【弥助問題】「侍」は日本語特有の「曖昧表記」では?

 断片的なパズルのピースを拾い集めてきたら、なんかこの事件は双方の誤解とかかなりあるぞ、これ。特にロックリー氏の件と海外Wikipediaの件は、日本側にもやらかしがあることが判明したよ!


 岸田首相が事務次官だった頃に、アフリカ外遊で「黒人侍」発言しとる!


 そりゃ政府もマスコミもテンション低いはずだわ…


 オマケにCNNもやらかしてて、日本文化紹介の時に「黒人侍」と明言しちまったらしい。インタビューした相手が、侍と言ったかどうかはまだ確認出来てない。

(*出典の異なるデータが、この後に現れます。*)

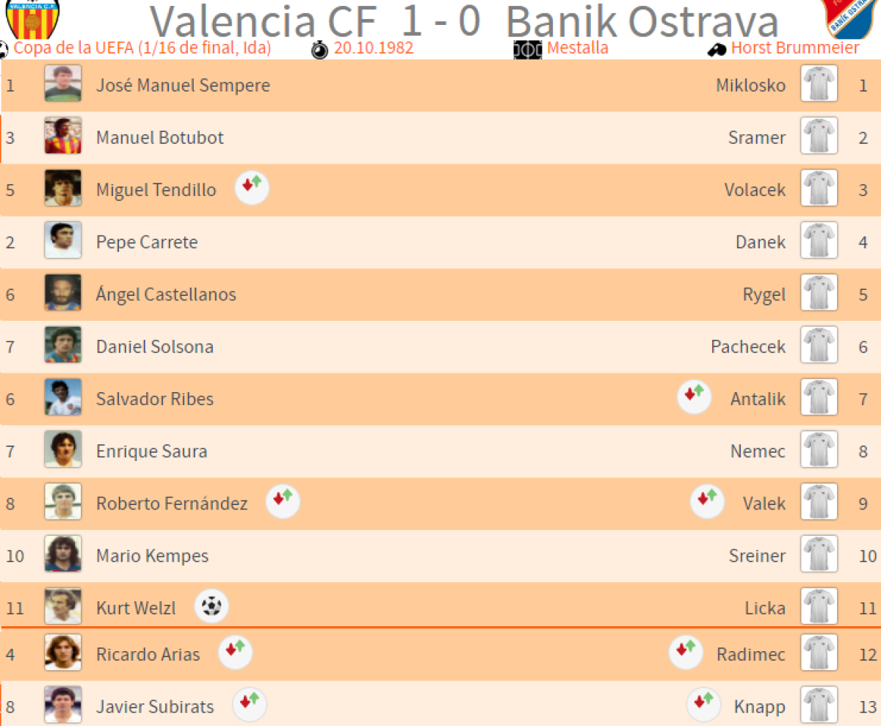Viewport: 881px width, 726px height.
Task: Open the Mestalla stadium link
Action: (x=577, y=48)
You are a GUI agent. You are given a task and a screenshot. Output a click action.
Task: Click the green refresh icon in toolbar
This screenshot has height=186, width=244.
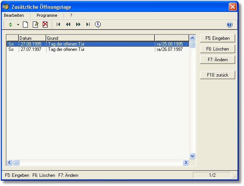pyautogui.click(x=11, y=24)
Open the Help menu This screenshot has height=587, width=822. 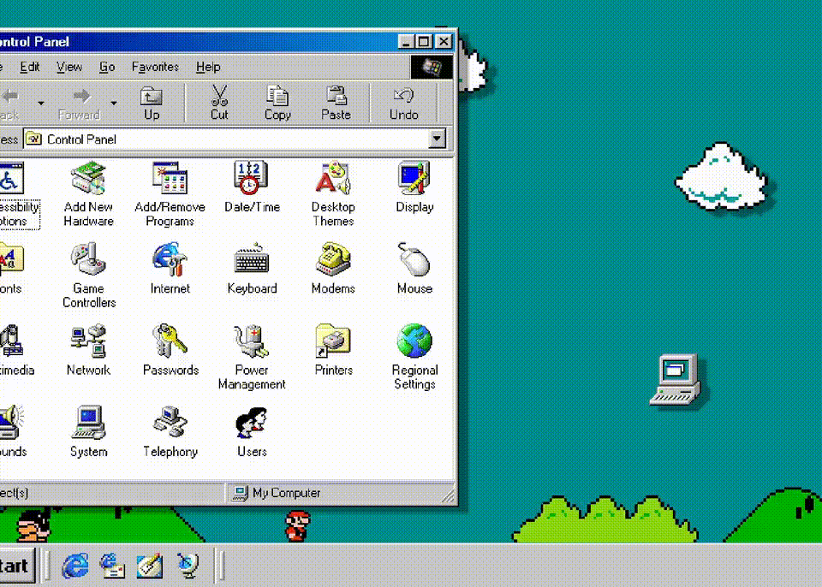208,67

 さらには、英語表記だと「武士」も「侍」もSAMURAIだとか言うし。フランス語だと二つの単語はちゃんと区別されてるらしいから、ホントなぜだとしか。



 そんで、そこまで聞いてふと気付いてしまったんだよ。


 日本語には「曖昧表記」という特徴があるって!



 日本語が世界有数の難解言語たりうる理由のひとつ、「曖昧表記」に相当するんじゃね? この「侍」という単語。考えれば考えるほど、これっぽい気がしてきた。

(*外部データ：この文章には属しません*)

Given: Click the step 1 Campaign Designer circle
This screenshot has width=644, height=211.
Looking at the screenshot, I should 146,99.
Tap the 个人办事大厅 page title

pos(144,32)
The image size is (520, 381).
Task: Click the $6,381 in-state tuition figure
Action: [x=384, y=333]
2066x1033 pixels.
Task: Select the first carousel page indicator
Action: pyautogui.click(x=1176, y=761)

 文脈の中とか使用される場で、その意味が変わってしまう単語だよ、「侍」って。


 それが誤解を生んだんだわ。


「サムライ」って言葉は、大まかには武士階級全体を指すことがあるよね。「武士」「もののふ」「士族」「士分」「侍」、私が知ってる限りはこの五つだけだけど、それらは引っくるめで「サムライ」って呼び習わされているところはあるよ。


 本当は天皇など貴人に使える侍従のことで、役職的な意味合いのはずなんだよね「侍」という言葉は。それが転じて、上級武士階級を総じて「侍」というようになり、「武士」というのは野伏せりとかから転じたとか、検非違使とかの時代に登場した武士団から始まったとか、区分がけっこうキッチリと決まっててさぁ。

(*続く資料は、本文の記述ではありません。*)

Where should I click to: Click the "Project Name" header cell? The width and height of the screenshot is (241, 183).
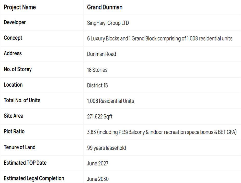tap(20, 7)
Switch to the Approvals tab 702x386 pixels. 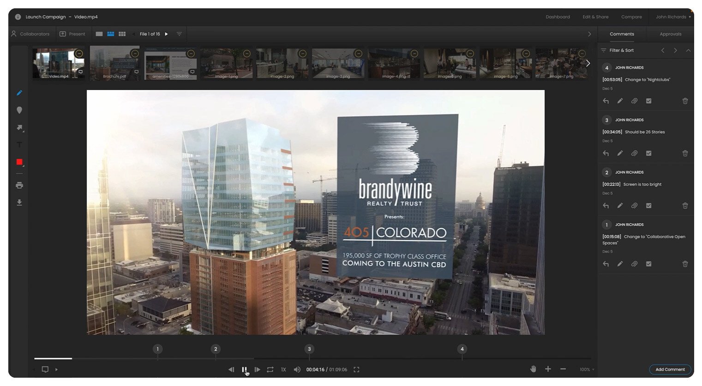tap(670, 34)
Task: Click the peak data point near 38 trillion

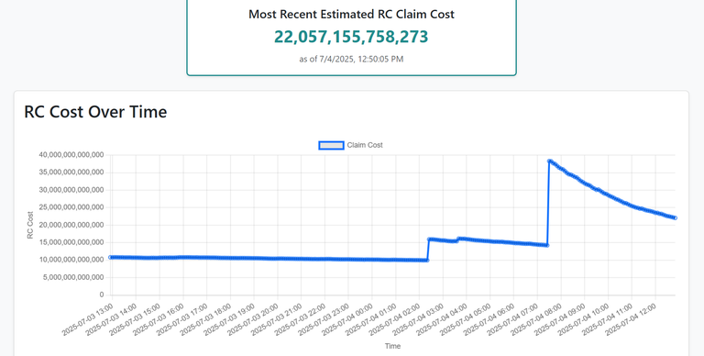Action: (549, 161)
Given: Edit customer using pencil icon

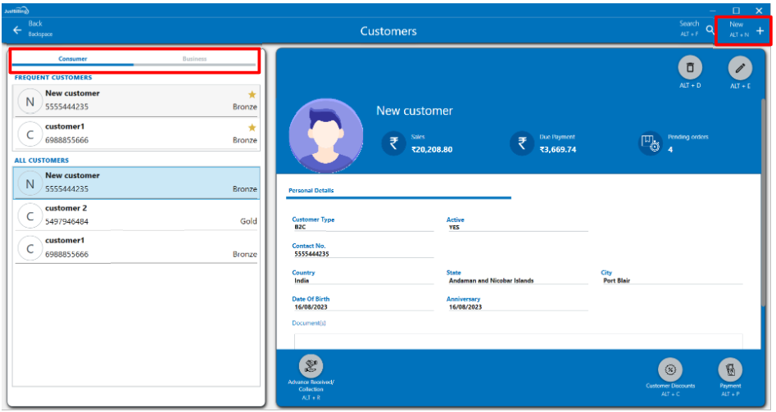Looking at the screenshot, I should (x=740, y=68).
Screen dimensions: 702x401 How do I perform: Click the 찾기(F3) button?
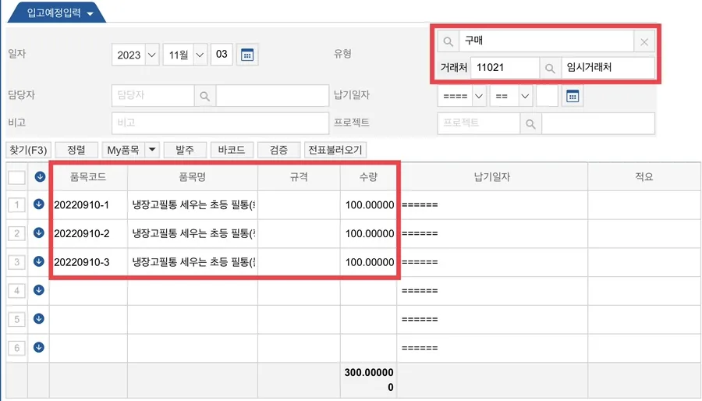pyautogui.click(x=28, y=150)
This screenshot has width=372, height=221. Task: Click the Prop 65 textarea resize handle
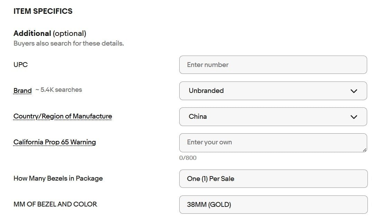point(364,150)
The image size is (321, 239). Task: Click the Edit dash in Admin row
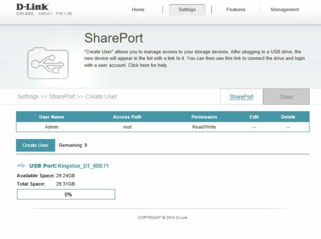pyautogui.click(x=254, y=127)
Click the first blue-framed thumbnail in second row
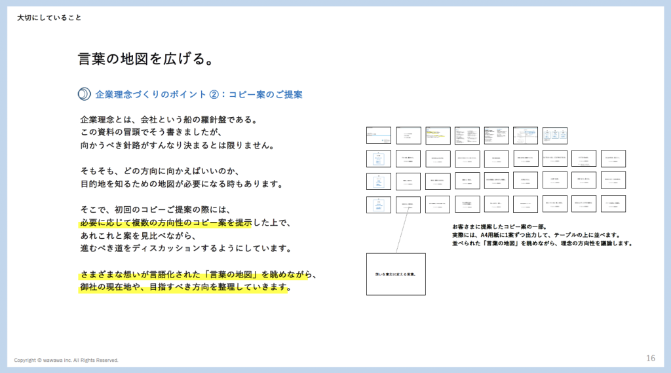Image resolution: width=671 pixels, height=373 pixels. pos(378,158)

 そもそもで武士でも侍でも、教養ってのが求められて「和歌」「漢詩」「茶道」などなど、時代によってはこれまた履修の重要性が代わるけど、そういうものを持たないサムライなんてのはまず居ないんだよねぇ。幼少期から学問やるし、て。


 だけど庶民になるとそんな区別はナシに「お侍さま」で統一感だわ。


 この曖昧表記ってのをまず理解してもらわんといけないってことじゃなかろうかね。岸田首相が言った「黒人サムライ」って言葉もぜんぶ引っくるめの意味合いで言ってるし、マスコミも、あるいは通常の日本人が使う言葉もサムライ呼びだわ。


 それはだけど、解ってることだからなんだよね、これが曖昧表記の面倒な点でさ、「侍」と「武士」は違うってのは歴然とありつつ、どちらを使うかが適当でもOKでさ、そういう使い方するんだという納得をしてもらうしか、て感じで。(笑


 でも混同したらアカンのよ、「侍」と「武士」は厳密には違うから。




『イエズス会の当時の記録である一次資料には、弥助はインドのポルトガル領ゴアで洗礼を受けたのはエチオピア支配階級の息子で、宣教師が護衛としてインドから連れてきた黒人キリスト教徒3名の内の1人。体格が良く、愛想が良く道化ができる黒人と記載があります。』これ、イエズス会日記だったかに載ってる原文ですよね。


 これによると弥助はエチオピア人で支配階級の出自だったということになるし、護衛とも書かれてる。ただ、当時の奴隷制ってのがどうだったかまではこの文章だけでは判別出来ないんだよね。奴隷じゃないならなんで信長に譲られたんだ、て。


 この、確定事項とするには史料が少なく確証が得られないから「不明な点が多い」としているだけなんだけどねぇ。



 弥助に苗字がないとか、弥助は下層の名前だとか、言うんだけど、それは後々出世の見込みがアリアリだった日本式の身分制度だとあんま意味なくない?